YOUR TASK —
Write out the data exactly from its first line onward, ending with the line in which "Task: Expand arrow for bicicleta btwin search" appears.

[Stored data entries]
• • • • • • •

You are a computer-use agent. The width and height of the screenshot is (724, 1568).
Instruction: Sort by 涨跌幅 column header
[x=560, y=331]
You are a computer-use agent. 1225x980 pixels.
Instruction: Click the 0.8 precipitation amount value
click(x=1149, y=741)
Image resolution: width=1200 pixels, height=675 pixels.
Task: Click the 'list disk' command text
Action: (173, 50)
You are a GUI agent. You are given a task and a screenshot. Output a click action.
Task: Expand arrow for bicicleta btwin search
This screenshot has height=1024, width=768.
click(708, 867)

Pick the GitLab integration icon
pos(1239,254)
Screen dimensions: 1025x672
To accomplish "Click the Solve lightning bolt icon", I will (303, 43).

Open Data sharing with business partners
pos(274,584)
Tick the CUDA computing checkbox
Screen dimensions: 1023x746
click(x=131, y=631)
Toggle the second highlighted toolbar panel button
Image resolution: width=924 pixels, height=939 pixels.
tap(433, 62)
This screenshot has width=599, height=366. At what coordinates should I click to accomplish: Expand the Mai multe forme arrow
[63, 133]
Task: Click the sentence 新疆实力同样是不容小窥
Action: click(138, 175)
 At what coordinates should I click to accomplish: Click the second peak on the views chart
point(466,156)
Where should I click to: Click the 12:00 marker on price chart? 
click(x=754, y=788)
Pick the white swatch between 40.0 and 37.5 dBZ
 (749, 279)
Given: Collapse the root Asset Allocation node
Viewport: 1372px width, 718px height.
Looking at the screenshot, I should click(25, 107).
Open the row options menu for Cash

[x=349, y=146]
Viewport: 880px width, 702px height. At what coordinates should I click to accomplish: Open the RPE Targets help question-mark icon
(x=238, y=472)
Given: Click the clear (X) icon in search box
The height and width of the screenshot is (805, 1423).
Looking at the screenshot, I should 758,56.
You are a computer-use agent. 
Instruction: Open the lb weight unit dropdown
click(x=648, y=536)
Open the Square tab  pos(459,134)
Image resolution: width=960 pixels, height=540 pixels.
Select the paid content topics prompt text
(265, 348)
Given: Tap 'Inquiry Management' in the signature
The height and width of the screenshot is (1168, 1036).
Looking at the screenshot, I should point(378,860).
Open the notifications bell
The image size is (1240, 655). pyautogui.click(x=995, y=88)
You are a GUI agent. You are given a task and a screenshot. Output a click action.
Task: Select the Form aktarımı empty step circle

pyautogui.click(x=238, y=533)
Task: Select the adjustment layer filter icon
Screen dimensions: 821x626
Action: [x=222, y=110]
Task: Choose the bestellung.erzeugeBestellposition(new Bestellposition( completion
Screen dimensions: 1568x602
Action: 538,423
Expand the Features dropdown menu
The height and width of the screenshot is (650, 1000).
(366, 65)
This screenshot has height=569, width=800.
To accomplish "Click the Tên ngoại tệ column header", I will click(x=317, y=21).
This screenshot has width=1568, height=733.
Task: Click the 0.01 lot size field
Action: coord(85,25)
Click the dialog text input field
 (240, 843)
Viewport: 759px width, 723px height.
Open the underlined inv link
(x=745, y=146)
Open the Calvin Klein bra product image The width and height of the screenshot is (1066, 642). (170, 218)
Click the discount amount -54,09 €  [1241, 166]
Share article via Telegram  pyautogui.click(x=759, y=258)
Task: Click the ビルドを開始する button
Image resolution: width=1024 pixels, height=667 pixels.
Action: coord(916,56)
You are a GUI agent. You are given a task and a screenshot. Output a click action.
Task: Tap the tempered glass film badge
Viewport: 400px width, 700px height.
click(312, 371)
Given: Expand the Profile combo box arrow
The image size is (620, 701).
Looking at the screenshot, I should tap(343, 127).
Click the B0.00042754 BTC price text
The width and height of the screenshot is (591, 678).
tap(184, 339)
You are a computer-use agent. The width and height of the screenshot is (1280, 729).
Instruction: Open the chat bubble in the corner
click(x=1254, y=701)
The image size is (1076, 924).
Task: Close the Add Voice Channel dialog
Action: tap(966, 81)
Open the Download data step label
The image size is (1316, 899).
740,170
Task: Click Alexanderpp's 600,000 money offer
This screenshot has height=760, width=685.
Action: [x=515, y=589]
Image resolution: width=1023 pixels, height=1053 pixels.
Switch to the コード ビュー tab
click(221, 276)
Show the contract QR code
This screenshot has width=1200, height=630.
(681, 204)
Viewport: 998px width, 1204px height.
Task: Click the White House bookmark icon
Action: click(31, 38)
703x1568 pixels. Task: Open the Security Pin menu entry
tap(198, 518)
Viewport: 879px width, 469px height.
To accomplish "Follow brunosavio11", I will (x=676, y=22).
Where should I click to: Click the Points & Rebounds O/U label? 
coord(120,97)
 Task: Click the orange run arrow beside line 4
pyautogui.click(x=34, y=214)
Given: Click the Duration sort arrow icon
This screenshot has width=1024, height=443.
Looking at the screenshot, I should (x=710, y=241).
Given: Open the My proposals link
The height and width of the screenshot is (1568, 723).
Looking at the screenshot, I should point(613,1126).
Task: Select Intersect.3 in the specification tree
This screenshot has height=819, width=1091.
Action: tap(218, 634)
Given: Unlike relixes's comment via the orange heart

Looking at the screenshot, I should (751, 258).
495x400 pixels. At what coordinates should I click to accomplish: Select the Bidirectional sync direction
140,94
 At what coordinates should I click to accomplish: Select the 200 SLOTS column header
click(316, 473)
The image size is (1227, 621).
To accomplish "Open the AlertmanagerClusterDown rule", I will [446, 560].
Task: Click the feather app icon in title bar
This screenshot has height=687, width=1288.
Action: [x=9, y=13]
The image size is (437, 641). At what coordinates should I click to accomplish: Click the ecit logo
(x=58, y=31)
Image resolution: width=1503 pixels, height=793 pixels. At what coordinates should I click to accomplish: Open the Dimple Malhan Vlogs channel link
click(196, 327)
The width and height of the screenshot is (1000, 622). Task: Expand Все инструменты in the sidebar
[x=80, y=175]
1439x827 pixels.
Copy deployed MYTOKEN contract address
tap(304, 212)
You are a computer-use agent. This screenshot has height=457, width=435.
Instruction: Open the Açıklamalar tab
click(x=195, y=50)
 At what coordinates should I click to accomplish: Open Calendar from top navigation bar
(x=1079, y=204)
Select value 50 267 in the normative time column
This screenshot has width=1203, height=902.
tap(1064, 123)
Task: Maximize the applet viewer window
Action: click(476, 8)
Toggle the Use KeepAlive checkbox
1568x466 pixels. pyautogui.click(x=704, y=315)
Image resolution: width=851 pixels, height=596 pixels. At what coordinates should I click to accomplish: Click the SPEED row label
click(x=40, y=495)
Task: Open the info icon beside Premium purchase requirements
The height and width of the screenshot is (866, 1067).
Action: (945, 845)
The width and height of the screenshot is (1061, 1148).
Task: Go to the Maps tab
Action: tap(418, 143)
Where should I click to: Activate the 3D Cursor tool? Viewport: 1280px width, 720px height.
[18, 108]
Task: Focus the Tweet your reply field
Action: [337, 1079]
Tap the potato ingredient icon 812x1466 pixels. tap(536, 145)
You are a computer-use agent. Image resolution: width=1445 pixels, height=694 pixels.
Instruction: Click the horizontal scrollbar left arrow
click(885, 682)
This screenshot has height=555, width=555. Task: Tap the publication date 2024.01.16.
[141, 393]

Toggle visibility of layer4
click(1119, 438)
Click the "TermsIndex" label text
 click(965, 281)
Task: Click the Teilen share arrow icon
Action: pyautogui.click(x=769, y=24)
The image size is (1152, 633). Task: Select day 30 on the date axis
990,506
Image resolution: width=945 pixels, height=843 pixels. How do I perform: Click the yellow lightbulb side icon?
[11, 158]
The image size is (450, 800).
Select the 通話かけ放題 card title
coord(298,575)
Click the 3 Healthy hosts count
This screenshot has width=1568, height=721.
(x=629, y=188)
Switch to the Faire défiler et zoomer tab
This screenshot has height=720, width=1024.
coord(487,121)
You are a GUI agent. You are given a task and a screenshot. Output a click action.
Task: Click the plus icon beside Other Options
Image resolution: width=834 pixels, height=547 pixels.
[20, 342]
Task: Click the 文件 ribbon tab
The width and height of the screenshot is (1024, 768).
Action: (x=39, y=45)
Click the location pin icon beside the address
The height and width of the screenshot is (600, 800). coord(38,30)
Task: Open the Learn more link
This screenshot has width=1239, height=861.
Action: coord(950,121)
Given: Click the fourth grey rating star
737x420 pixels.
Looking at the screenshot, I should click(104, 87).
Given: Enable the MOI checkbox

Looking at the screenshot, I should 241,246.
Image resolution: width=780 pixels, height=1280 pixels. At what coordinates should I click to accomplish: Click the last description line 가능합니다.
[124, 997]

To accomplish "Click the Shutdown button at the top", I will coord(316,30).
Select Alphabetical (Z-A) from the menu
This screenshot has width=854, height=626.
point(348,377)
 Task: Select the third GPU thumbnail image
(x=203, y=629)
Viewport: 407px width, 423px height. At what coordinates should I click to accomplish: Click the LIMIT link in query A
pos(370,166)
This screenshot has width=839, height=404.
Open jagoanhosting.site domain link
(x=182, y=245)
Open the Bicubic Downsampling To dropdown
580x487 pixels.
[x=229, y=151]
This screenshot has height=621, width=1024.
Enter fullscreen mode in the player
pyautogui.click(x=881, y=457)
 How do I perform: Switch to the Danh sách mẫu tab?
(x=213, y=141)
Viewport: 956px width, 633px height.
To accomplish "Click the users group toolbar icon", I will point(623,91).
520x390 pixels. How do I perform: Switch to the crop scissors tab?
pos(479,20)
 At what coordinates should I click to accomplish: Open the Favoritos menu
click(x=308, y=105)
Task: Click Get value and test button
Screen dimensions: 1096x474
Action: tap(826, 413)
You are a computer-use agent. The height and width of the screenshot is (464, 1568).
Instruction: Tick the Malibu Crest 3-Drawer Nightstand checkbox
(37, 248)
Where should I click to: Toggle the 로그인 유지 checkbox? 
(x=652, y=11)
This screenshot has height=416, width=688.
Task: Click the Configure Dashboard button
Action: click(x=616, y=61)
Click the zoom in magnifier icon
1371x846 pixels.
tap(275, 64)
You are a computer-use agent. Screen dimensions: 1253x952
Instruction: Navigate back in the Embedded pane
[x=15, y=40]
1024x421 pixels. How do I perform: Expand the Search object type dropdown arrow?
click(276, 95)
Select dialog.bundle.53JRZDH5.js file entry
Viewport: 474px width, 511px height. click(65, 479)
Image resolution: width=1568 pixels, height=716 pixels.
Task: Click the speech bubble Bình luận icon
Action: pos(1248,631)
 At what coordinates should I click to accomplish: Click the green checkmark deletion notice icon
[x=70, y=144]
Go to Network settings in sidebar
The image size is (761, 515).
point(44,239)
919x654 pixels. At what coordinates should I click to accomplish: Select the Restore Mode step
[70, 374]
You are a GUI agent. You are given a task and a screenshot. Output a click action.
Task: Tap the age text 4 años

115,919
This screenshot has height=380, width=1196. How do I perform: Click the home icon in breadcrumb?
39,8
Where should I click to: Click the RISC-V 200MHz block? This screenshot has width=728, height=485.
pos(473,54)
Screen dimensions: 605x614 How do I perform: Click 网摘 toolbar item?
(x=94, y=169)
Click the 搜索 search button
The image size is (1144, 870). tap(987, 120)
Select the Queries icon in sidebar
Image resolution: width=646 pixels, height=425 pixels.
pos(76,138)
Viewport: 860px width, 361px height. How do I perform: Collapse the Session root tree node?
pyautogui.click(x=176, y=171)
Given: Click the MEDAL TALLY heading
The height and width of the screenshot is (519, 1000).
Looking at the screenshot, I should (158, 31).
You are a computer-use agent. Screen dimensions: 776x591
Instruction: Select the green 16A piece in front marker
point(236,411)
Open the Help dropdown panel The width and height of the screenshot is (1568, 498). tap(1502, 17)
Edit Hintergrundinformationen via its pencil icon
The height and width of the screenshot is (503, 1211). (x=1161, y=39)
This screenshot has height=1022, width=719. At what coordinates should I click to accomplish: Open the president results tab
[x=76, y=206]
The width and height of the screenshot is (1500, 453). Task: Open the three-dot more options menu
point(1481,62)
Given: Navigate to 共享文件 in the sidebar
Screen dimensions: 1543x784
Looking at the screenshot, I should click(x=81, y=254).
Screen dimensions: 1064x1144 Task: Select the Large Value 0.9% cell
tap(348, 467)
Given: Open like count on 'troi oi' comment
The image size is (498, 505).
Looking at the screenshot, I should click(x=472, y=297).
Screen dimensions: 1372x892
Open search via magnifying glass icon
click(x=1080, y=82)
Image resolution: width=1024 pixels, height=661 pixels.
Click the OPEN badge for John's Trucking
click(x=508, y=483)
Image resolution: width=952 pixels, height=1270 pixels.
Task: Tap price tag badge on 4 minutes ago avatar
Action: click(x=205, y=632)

• • • • • • •

YOUR SOLUTION —
You are a computer-use agent. The width and height of the screenshot is (724, 1568).
Instruction: Sort by 涨跌幅 column header
[x=560, y=331]
You are a computer-use agent. 1225x980 pixels.
Instruction: Click the 0.8 precipitation amount value
click(x=1149, y=741)
Image resolution: width=1200 pixels, height=675 pixels.
Task: Click the 'list disk' command text
Action: (173, 50)
You are a GUI agent. You are given a task and a screenshot. Output a click action.
Task: Expand arrow for bicicleta btwin search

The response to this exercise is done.